CallPhantom Android scam reached 7.3 million downloads on Google Play

Scams targeting Android users in India and across the Asia-Pacific region have grown around a long-standing curiosity gap: the desire to look up call records tied to a phone number. A cluster of 28 fraudulent apps on Google Play exploited that gap and pulled in more than 7.3 million downloads before the store removed them.

ESET researchers, who tracked the campaign and named it CallPhantom, reported the apps to Google on December 16, 2025, and all of them have since been taken down.

Fabricated data sold as real records

The apps advertised access to call histories, SMS records, and WhatsApp call logs for any phone number supplied by the user. Once a victim paid, the apps delivered randomly generated data drawn from hardcoded lists of names, country codes, timestamps, and call durations. None of the apps contained any code capable of retrieving real communications data, and they did not request the sensitive permissions such functionality would require.

ESET first identified the activity in November 2025 after a Reddit post flagged an app called Call History of Any Number, published under the developer name “Indian gov.in.” The app had no connection to the Indian government. Further analysis surfaced 27 additional apps using the same scheme.

Two operating models

Apps in the first cluster generated partial fake results immediately, then asked for payment to reveal the rest. The second cluster collected an email address and promised to deliver the call history after subscription. In one case, the app pushed users who closed it without paying through fake email-style notifications claiming the report was ready. Tapping the alert opened a subscription screen.

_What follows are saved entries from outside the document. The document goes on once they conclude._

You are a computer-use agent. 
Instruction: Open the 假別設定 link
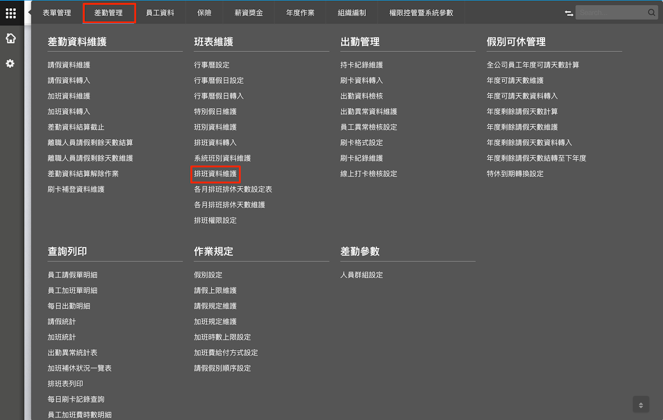click(208, 275)
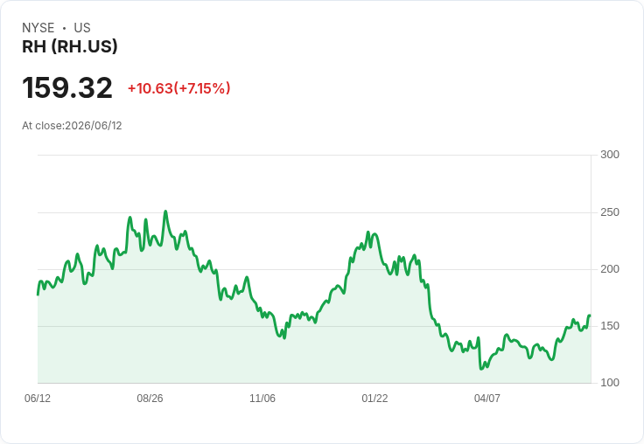Click the 300 price axis label

610,155
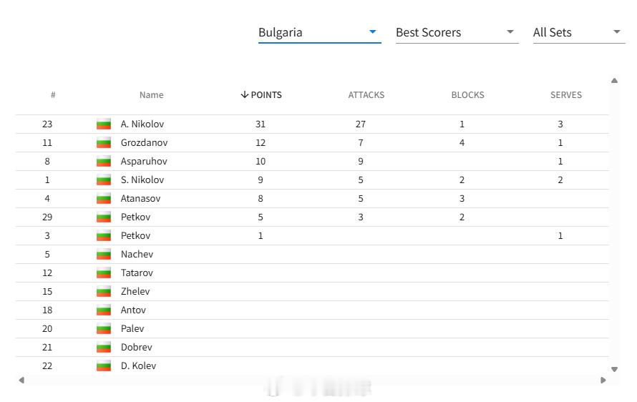Click the S. Nikolov player name

point(142,180)
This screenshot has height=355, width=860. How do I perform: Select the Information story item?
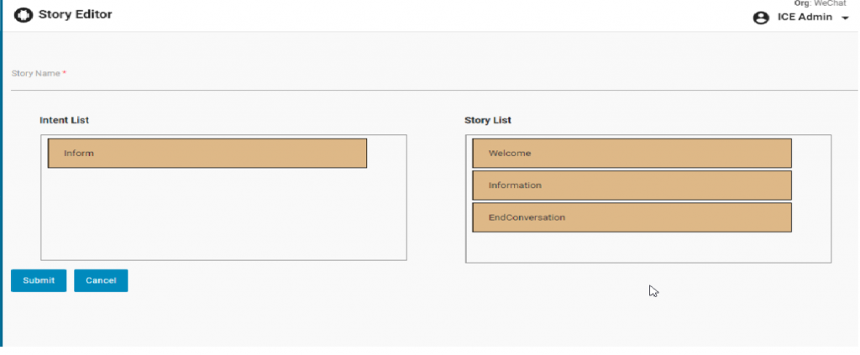pyautogui.click(x=632, y=185)
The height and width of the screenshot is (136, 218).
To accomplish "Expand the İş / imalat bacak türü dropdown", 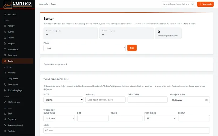I will [59, 118].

Many of the apps preselected the +91 country code and supported UPI, the payment system used widely in India. Negative reviews on the Play Store described the same pattern of users paying and receiving randomized data with no recourse.

CallPhantom Android scam

Various payment options used by CallPhantom apps (Source: ESET)

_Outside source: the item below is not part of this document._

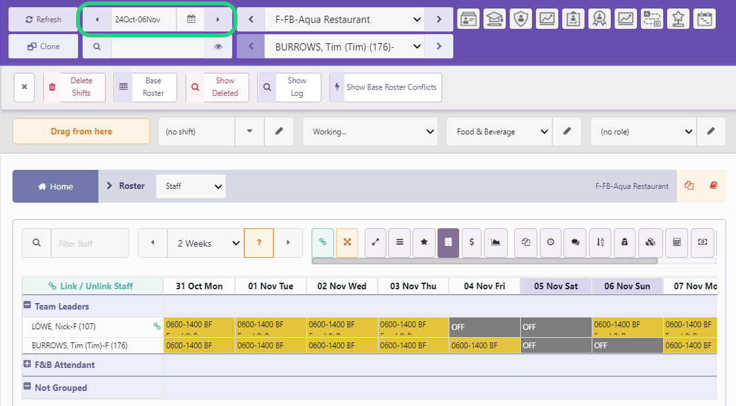This screenshot has width=736, height=406.
Task: Click the graduation cap training icon
Action: pos(494,19)
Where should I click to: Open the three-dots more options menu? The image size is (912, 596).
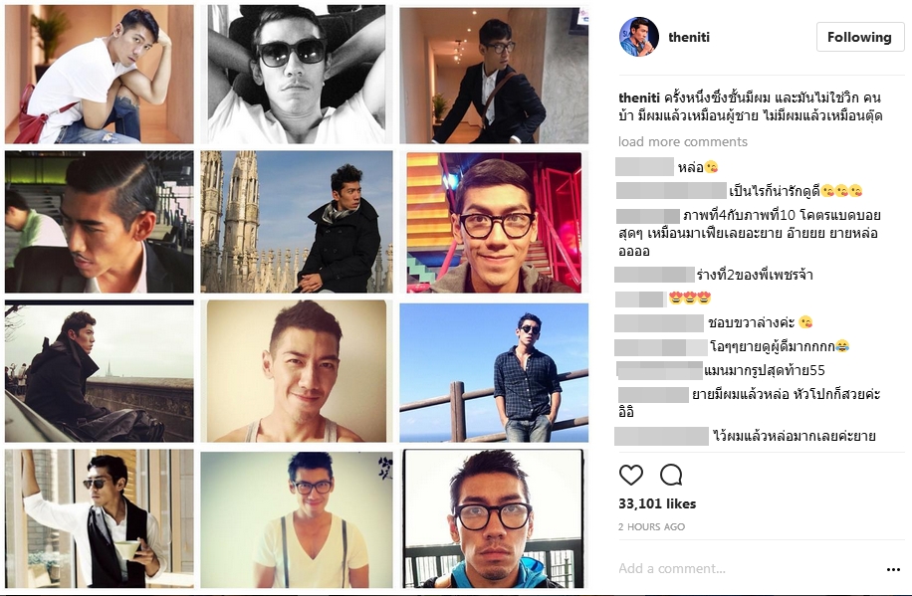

Payment routes that bypass Google

Three payment methods appeared across the apps. Some used Google Play’s official billing system, which requires apps offering in-app purchases to route through it and which carries Google’s refund coverage. Others routed payments through third-party UPI apps using hardcoded URLs or URLs fetched dynamically from a Firebase realtime database, allowing the operators to swap payout accounts at any time. A third group embedded payment card checkout forms directly in the app interface. The latter two methods violate Google Play’s payments policy.

Subscription pricing varied across the apps. The lowest tier averaged €5, and the highest fee observed was $80, with weekly, monthly, and yearly packages on offer.

Refund prospects

Subscriptions purchased through Google Play billing for the 28 apps were canceled when the apps were removed from the store. Refund eligibility depends on Google’s standard refund window and policies, accessible through the Play Store profile menu under Payments and subscriptions. Purchases made through third-party UPI apps or via card details entered inside a CallPhantom app fall outside Google’s reach. Affected users have to pursue the payment provider or the app developer directly.

ESET, which acts as an App Defense Alliance partner, classifies the apps under the Android/CallPhantom detection family. The campaign also relied on Firebase Cloud Messaging for command-and-control communication, according to the MITRE ATT&CK mapping ESET published alongside the indicators of compromise.